-- Text provided start --

Coleman Cable, Inc. Announces Tender Offer and Consent Solicitation


WAUKEGAN, Ill., Jan. 20, 2010 (GLOBE NEWSWIRE) -- Coleman Cable, Inc. (Nasdaq:CCIX) (“Coleman Cable”), a leading manufacturer and innovator of electrical and electronic wire and cable products, announced today that it has commenced a cash tender offer (the “Tender Offer”) and consent solicitation (the “Consent Solicitation,” and together with the Tender Offer, the “Offer”) for any and all of its outstanding 9.875% Senior Notes due 2012 (CUSIP 193459AB0) (the “Notes”). The Tender Offer and Consent Solicitation are described in the Offer to Purchase and Consent Solicitation Statement dated January 20, 2010 (the “Offer to Purchase”). The Offer will expire at 11:59 p.m., New York City time, on February 17, 2010, unless extended (the “Expiration Date”).

Holders who validly tender their Notes and provide their consents to the proposed amendments to the indenture governing the Notes prior to the consent payment deadline of 5:00 p.m., New York City time, on February 2, 2010, unless extended (the “Consent Payment Deadline”), shall receive the total consideration equal to $1,027.50 per $1,000 principal amount of the Notes, which includes a consent payment of $30.00 per $1,000 principal amount of the Notes, plus any accrued and unpaid interest on the Notes up to, but not including, the applicable payment date for such Notes. The Offer contemplates an early settlement option, so that holders whose Notes are validly tendered prior to the Consent Payment Deadline and accepted for purchase could receive payment as early as February 3, 2010.

Holders who validly tender their Notes after the Consent Payment Deadline but on or prior to the Expiration Date will receive the tender offer consideration equal to $997.50 per $1,000 principal amount of the Notes, plus any accrued and unpaid interest on the Notes up to, but not including, the applicable payment date for such Notes. Holders of Notes tendered after the Consent Payment Deadline will not receive a consent payment.

-- Text provided end --
-- Dataset entries start --

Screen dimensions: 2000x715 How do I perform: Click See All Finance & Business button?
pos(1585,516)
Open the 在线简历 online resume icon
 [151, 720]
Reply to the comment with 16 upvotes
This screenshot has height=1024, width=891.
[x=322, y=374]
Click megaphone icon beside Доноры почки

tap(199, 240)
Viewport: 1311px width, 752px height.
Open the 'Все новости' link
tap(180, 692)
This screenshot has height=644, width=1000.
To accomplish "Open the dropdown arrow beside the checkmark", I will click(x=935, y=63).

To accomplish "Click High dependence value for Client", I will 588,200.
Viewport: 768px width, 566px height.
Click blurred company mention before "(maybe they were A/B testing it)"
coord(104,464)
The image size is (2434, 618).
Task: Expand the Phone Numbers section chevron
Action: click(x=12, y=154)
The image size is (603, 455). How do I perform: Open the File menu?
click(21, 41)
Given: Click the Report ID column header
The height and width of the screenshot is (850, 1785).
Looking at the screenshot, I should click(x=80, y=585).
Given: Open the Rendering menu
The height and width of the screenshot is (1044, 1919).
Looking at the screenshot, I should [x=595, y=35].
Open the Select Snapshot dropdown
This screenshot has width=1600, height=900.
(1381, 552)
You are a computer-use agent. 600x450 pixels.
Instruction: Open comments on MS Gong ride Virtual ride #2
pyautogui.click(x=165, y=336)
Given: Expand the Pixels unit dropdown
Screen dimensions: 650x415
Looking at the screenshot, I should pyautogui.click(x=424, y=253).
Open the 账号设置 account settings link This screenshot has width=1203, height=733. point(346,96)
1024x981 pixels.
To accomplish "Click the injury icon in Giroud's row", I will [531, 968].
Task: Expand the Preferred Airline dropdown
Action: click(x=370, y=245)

-- Dataset entries end --

◆ **Challenge 1**: Reproduce the tender offer announcement word for word, from "Holders who validly tender their Notes and" up to and including "February 3, 2010.".
◆ **Challenge 2**: In the tender offer announcement, what total consideration per $1,000 principal amount do holders receive if they validly tender their Notes and give consent before the Consent Payment Deadline?
◆ **Challenge 3**: Using the tender offer announcement, explain why some holders could be paid as early as February 3, 2010.

◆ **Exercise output 1**:
Holders who validly tender their Notes and provide their consents to the proposed amendments to the indenture governing the Notes prior to the consent payment deadline of 5:00 p.m., New York City time, on February 2, 2010, unless extended (the “Consent Payment Deadline”), shall receive the total consideration equal to $1,027.50 per $1,000 principal amount of the Notes, which includes a consent payment of $30.00 per $1,000 principal amount of the Notes, plus any accrued and unpaid interest on the Notes up to, but not including, the applicable payment date for such Notes. The Offer contemplates an early settlement option, so that holders whose Notes are validly tendered prior to the Consent Payment Deadline and accepted for purchase could receive payment as early as February 3, 2010.

◆ **Exercise output 2**: $1,027.50 per $1,000 principal amount of the Notes, plus any accrued and unpaid interest.

◆ **Exercise output 3**: The Offer includes an early settlement option. Holders whose Notes are validly tendered before the Consent Payment Deadline of 5:00 p.m., New York City time, on February 2, 2010, and accepted for purchase could therefore receive payment as early as February 3, 2010.